DICEModel.jl

Documentation for DICEModel.jl, a Julia/JuMP port of the Nordhaus' DICE (Dynamic Integrated Climate-Economy model) and Nordhaus/Yang RICE (Regional Integrated Climate-Economy model) models.

This package currently implements "exactly" (in structure, data and hence output) the DICE2023-b-4-3-10.gms gams version and generalize it introducing a regional dimension that can be used to implement RICE-like models.

This program and output is not the original Barrage/Nordhaus version, which is currently only available in GAMS. Also, the RICE implementation here uses exogenous welfare weighths, default to equal ones, not to the Nagishi ones.

While DICEModel.jl is implemented in Julia it can easily be used in Python or R using the JuliaCall (Python) and JuliaCall (R) packages respectively.

Available documentation

To create the struct holding the parameters:

  • DICEParameters: List all the available parameters to use with the run_dice function
  • DICE2023(;kwargs...): Instantiate a DICEParameters struct with defaults parameters to DICE2023 (single region)
  • DICE2023_NREG(n;kwargs...): Build the parameters for a DICE2023 world partitioned in n equal regions (unless parameters are overrided)
  • RICE2023(;kwargs...): Build parameters calibrated to have the DICE2023 world totals and the 12-regions RICE2020 regional distribution.

To run the model:

Results

The output of the model (results) is a named tuple.

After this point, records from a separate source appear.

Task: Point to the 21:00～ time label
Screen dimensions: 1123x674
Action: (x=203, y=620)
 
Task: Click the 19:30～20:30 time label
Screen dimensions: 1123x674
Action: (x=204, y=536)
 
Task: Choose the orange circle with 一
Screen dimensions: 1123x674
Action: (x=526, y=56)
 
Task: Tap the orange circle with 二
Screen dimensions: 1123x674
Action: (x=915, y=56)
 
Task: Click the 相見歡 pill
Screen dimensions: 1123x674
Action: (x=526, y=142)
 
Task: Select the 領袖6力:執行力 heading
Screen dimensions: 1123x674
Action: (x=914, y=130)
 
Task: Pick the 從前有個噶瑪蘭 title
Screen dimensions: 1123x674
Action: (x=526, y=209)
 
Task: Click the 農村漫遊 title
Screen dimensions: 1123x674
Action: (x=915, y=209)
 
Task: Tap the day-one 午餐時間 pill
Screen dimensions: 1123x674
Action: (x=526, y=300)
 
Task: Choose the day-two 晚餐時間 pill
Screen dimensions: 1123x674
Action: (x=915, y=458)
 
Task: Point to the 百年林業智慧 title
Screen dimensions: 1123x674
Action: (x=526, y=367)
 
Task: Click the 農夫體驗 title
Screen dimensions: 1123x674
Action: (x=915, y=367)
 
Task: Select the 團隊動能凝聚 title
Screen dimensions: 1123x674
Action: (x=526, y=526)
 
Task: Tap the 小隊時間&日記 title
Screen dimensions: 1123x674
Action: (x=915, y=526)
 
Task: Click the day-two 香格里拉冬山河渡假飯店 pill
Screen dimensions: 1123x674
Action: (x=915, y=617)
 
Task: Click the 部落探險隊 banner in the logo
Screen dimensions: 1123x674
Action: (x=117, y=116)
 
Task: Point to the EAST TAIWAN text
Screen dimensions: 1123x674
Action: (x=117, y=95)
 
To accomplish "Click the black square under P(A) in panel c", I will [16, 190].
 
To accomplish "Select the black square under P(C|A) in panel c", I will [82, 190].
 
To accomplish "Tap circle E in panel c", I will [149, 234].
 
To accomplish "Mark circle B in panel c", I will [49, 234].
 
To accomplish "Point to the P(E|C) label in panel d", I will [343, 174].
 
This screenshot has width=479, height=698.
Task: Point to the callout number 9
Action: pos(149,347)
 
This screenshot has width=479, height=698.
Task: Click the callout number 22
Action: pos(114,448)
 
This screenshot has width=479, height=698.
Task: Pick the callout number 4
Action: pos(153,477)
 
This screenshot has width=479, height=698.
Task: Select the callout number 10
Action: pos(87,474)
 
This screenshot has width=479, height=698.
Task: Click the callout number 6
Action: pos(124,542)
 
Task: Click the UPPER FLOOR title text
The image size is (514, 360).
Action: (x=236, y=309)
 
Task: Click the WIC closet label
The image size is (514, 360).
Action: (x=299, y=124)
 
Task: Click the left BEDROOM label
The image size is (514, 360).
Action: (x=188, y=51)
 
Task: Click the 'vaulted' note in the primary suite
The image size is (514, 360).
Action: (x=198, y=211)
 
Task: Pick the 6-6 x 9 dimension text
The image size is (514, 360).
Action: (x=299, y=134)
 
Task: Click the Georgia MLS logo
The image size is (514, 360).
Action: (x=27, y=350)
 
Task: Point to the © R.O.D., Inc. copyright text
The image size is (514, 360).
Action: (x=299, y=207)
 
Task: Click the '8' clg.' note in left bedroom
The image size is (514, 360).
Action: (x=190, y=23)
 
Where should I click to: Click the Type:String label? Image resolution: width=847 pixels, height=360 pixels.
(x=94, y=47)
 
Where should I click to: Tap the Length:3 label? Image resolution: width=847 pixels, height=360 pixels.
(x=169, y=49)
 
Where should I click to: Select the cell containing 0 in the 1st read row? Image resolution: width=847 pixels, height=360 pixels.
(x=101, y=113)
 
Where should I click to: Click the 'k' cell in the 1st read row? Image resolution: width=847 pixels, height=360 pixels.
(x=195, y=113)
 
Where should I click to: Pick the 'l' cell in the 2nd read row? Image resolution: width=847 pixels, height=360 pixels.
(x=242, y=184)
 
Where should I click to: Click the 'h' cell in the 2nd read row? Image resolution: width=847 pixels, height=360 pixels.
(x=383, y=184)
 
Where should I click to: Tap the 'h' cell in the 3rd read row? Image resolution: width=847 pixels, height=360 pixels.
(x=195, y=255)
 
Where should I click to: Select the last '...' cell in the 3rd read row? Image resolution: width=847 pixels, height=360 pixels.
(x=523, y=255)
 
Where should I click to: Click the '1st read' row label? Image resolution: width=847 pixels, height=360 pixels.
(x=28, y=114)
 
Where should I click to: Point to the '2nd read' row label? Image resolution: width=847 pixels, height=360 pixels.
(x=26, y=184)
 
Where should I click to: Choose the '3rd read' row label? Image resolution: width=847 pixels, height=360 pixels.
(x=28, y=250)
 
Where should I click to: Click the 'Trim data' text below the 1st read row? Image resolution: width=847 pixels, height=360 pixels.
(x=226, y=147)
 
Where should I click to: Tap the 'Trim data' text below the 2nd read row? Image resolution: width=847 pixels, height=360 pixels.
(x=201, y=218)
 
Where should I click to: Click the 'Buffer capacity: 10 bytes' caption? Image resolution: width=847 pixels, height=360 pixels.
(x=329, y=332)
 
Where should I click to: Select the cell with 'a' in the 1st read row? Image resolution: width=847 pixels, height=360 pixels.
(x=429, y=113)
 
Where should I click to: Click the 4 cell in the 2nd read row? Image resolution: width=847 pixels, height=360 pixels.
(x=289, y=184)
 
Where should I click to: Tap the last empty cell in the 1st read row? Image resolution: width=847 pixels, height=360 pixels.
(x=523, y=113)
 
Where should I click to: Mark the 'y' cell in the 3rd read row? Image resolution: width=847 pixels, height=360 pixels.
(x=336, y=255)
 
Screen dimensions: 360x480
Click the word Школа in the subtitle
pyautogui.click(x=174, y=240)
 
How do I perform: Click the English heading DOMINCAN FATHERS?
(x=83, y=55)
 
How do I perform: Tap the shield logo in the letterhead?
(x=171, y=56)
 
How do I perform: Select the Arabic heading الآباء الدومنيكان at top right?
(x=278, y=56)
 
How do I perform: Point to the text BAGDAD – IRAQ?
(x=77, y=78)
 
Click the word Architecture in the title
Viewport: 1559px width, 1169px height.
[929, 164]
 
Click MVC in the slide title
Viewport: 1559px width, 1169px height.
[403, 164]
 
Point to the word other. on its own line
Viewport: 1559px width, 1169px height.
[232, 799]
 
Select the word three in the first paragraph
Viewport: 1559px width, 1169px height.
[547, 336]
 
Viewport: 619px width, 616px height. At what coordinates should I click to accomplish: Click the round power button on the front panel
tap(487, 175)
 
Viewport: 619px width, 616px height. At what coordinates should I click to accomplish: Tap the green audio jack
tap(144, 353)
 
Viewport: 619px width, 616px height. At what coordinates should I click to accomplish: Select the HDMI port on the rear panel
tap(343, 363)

Use keys(results) to find the available information (or just look at the source code) and results.VARIABLEX to obtain the values.

A summary of the main results, and a comparision with the official Barrage/Nordhaus DICE2023 version, is available on this page While DICE2023 output matches very well the "official" output, the same is not yet true for RICE. Some preliminary results of the multi-regional version of the model are available here, but they still clearly have some calibration issues.

An Excel version of all the results for DICE2023 is available here.

Example

using Pkg
Pkg.activate(@__DIR__)
Pkg.add(["DICEModel","Plots"]) # run only once, then comment out
using DICEModel, Plots

# CB Optimal scenario...
res_cbopt    = run_dice_scenario("cbopt")

# Base scenario...
res_base    = run_dice_scenario("base")

# Paris "extended" scenario...
tidx = 1:81
# upper limit to emissions mitigation rate
miuup = @. min( 0.05 + 0.04*(tidx-1) - 0.01*max(0,tidx-5)  ,1.00) 
res_parisext = run_dice(miuup = miuup) # or simply: run_dice_scenario("parisext")

# Max 2 °C scenario...
res_t2c = run_dice(bounds = Dict("TATM"=>("<=",2.0))) # or simply: run_dice_scenario("t2c")

# Plots
times = res_cbopt.times

# CO2 emissions plot...
plot(times[1:11],res_cbopt.ECO2[1:11],ylim=(0,70), title="CO₂ emissions",ylabel="GtCO₂/yr",label="C/B optimal", color=:blue4, markershape=:circle, markercolor=:white)
plot!(times[1:11],res_base.ECO2[1:11], label="Base", colour=:goldenrod3, markershape=:circle, markercolor=:goldenrod3)
plot!(times[1:11],res_parisext.ECO2[1:11], label="Paris ext", colour=:red, linestyle=:dash)
plot!(times[1:11],res_t2c.ECO2[1:11], label="T < 2 °C", colour=:green, markershape=:cross, markercolor=:green)

# Carbon price plot...
plot(times[1:9],res_cbopt.CPRICE[1:9],ylim=(0,300), title="Carbon price",ylabel="2019\$ / t tCO₂",label="C/B optimal", color=:blue4, markershape=:circle, markercolor=:white)
plot!(times[1:9],res_base.CPRICE[1:9], label="Base", colour=:goldenrod3, markershape=:circle, markercolor=:goldenrod3)
plot!(times[1:9],res_parisext.CPRICE[1:9], label="Paris ext", colour=:red, linestyle=:dash)
plot!(times[1:9],res_t2c.CPRICE[1:9], label="T < 2 °C", colour=:green, markershape=:cross, markercolor=:green)

Licence

The licence of the original GAMS code has never being specified. The Julia port itself (and only that) is MIT.